Given information below:
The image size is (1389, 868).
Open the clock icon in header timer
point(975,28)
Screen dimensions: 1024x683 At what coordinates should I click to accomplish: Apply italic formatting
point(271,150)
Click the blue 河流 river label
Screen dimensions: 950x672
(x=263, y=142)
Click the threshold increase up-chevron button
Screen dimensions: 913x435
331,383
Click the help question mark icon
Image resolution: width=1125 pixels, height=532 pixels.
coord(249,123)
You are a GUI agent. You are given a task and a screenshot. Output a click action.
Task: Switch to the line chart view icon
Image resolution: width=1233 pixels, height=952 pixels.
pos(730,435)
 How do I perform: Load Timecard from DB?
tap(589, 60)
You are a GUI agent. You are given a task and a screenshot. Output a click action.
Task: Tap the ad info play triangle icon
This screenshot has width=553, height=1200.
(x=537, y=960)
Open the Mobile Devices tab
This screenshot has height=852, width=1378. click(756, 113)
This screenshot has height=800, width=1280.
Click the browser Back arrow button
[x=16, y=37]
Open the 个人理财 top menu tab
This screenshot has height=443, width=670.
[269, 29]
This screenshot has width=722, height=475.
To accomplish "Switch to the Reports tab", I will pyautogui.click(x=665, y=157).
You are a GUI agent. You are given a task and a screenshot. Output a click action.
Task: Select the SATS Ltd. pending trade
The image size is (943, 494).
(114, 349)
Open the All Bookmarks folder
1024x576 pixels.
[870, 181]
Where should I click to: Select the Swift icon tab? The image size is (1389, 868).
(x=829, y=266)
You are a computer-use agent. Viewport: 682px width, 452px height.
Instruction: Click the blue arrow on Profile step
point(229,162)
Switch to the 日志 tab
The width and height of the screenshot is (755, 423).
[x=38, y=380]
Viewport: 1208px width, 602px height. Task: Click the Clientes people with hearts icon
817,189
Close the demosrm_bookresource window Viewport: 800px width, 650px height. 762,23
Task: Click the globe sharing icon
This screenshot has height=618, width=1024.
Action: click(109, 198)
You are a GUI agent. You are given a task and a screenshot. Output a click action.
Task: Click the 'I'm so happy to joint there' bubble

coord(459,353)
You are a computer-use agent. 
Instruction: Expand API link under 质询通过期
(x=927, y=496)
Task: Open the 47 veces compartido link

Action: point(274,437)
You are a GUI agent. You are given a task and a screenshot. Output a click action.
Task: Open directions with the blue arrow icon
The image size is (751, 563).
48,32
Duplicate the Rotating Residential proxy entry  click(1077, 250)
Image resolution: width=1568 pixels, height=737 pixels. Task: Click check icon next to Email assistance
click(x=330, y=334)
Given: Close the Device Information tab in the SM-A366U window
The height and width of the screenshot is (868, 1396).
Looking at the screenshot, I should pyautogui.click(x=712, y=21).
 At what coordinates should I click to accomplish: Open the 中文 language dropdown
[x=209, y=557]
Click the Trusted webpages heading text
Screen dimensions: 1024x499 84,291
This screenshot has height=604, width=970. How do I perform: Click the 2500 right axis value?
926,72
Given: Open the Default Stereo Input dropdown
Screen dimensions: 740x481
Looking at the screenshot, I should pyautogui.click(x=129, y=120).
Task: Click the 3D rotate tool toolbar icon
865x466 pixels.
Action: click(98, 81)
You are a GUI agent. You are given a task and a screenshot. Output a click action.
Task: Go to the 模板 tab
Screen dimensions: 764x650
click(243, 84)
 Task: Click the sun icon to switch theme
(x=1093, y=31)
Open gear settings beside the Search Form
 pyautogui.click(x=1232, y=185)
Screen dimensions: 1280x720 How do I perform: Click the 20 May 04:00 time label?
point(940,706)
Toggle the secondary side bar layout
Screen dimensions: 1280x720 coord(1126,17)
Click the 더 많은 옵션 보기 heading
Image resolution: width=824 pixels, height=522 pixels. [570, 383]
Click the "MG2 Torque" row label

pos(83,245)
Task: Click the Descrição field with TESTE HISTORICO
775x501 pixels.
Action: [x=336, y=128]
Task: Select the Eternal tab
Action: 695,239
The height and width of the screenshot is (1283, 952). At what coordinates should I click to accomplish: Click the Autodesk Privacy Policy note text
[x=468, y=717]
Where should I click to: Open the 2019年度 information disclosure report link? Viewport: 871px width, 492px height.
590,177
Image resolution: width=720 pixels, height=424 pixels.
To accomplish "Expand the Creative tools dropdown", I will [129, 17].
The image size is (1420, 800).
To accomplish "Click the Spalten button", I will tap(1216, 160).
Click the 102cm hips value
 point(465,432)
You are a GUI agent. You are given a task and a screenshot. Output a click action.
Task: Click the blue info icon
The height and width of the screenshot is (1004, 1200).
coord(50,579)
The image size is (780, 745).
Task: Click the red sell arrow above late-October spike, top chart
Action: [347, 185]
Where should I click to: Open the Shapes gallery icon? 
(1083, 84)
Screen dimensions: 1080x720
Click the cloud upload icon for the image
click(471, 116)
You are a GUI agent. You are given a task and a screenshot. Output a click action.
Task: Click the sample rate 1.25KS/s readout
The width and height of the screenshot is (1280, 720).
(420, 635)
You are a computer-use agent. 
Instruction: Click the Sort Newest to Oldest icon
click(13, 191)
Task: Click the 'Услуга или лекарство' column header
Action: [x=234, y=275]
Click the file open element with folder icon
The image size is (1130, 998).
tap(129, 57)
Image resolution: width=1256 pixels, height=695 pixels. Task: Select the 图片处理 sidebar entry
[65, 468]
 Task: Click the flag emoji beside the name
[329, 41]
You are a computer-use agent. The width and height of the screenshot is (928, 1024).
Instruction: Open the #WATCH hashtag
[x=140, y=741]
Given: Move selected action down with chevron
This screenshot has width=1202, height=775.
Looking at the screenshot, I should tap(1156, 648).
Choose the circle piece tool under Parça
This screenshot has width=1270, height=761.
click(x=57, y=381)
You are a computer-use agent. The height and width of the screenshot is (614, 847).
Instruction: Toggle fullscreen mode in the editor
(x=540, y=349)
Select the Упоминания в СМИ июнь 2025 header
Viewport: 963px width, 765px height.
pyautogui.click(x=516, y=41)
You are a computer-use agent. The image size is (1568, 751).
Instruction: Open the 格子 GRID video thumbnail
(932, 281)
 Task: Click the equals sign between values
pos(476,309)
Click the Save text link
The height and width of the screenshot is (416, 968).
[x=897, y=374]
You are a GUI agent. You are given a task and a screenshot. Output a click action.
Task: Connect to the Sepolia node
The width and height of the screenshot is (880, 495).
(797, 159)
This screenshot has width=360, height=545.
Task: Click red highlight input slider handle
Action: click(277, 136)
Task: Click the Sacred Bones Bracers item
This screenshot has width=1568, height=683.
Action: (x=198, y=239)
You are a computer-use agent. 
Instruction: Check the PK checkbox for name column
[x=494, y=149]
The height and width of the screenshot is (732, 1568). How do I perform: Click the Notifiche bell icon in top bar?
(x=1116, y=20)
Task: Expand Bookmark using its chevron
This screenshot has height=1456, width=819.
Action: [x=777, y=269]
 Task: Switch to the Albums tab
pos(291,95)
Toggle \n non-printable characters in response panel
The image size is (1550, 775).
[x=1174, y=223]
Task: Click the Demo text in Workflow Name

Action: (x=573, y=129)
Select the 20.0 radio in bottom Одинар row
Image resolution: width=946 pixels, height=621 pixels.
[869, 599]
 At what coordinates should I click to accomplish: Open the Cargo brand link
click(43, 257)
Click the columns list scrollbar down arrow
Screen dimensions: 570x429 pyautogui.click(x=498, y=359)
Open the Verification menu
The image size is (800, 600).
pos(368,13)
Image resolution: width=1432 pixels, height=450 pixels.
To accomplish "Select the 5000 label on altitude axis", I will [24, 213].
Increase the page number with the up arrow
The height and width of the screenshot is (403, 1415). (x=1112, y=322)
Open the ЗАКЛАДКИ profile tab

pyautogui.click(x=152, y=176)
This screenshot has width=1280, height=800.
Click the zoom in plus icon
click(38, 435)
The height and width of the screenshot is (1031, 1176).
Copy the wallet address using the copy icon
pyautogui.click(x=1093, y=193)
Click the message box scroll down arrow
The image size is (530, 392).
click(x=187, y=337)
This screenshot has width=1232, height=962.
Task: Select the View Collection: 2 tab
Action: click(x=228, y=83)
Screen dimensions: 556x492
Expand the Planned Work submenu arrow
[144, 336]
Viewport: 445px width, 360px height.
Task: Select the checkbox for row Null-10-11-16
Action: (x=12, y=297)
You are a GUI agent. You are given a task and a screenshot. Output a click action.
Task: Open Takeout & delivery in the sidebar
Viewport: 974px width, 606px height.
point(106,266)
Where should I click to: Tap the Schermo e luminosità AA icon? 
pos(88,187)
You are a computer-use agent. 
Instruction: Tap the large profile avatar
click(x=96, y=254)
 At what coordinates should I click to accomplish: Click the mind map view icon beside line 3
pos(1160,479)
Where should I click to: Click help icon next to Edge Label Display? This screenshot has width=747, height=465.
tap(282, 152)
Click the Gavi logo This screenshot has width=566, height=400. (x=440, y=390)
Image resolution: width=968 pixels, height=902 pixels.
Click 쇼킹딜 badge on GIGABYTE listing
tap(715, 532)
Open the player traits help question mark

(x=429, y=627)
End of Given information.
Reproduce each line of the records in which "window" appears.

Task output:
Close the demosrm_bookresource window Viewport: 800px width, 650px height. 762,23
Given: Close the Device Information tab in the SM-A366U window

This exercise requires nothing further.